## begin

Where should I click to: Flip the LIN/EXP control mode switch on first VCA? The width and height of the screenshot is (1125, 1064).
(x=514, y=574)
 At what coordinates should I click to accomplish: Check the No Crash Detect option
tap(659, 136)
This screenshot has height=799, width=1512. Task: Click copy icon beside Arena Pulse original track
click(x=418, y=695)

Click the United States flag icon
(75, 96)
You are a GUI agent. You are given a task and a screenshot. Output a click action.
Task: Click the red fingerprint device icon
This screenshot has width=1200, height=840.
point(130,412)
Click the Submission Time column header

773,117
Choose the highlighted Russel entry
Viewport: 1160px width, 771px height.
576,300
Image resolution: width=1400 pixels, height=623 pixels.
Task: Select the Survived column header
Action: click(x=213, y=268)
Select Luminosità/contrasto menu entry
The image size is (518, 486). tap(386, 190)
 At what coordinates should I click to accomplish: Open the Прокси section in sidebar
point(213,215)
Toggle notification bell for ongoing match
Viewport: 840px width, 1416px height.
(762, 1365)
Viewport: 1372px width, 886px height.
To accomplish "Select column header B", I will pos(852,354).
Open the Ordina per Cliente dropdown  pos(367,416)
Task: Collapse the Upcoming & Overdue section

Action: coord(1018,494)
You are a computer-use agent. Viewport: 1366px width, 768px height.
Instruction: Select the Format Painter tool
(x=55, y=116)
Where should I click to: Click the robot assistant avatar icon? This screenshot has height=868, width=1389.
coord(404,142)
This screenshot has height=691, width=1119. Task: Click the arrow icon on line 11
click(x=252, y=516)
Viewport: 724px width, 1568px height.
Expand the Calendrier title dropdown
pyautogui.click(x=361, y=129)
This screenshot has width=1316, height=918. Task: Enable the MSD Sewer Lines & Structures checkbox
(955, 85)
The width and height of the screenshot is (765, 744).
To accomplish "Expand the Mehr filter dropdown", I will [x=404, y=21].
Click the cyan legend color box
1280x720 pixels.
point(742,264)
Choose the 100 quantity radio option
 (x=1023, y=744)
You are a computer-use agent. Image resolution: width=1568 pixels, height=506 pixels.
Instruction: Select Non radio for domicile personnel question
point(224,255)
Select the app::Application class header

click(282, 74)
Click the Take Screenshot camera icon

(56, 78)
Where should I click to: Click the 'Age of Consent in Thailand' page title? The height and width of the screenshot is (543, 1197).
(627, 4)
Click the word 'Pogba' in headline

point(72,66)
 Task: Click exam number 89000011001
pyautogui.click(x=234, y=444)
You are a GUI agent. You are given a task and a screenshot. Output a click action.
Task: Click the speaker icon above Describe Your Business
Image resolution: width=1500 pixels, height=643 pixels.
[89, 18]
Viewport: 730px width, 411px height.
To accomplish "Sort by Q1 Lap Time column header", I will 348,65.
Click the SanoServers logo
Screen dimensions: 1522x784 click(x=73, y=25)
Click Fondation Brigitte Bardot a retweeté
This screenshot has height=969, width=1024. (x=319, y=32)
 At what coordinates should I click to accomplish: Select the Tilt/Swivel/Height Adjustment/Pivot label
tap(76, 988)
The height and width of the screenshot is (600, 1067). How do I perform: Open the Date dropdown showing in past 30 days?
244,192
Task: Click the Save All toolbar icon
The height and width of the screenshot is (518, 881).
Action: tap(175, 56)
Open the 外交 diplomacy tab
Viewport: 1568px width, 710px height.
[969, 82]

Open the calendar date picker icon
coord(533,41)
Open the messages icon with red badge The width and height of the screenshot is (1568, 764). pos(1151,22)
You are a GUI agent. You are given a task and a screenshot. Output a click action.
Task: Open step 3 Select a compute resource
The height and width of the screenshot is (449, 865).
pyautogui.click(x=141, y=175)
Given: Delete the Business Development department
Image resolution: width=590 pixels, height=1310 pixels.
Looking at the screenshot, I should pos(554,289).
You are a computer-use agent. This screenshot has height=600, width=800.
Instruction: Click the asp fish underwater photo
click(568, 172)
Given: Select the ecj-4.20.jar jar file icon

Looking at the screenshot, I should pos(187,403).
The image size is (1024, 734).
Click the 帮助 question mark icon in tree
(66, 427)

## end

== Exercise directions ==
Extract and repeat exactly every line of the items above, from the line containing "The height and width of the screenshot is (600, 1067)." down to the line containing "coord(533,41)", including both of those lines.

== Result of the exercise ==
The height and width of the screenshot is (600, 1067). How do I perform: Open the Date dropdown showing in past 30 days?
244,192
Task: Click the Save All toolbar icon
The height and width of the screenshot is (518, 881).
Action: tap(175, 56)
Open the 外交 diplomacy tab
Viewport: 1568px width, 710px height.
[969, 82]

Open the calendar date picker icon
coord(533,41)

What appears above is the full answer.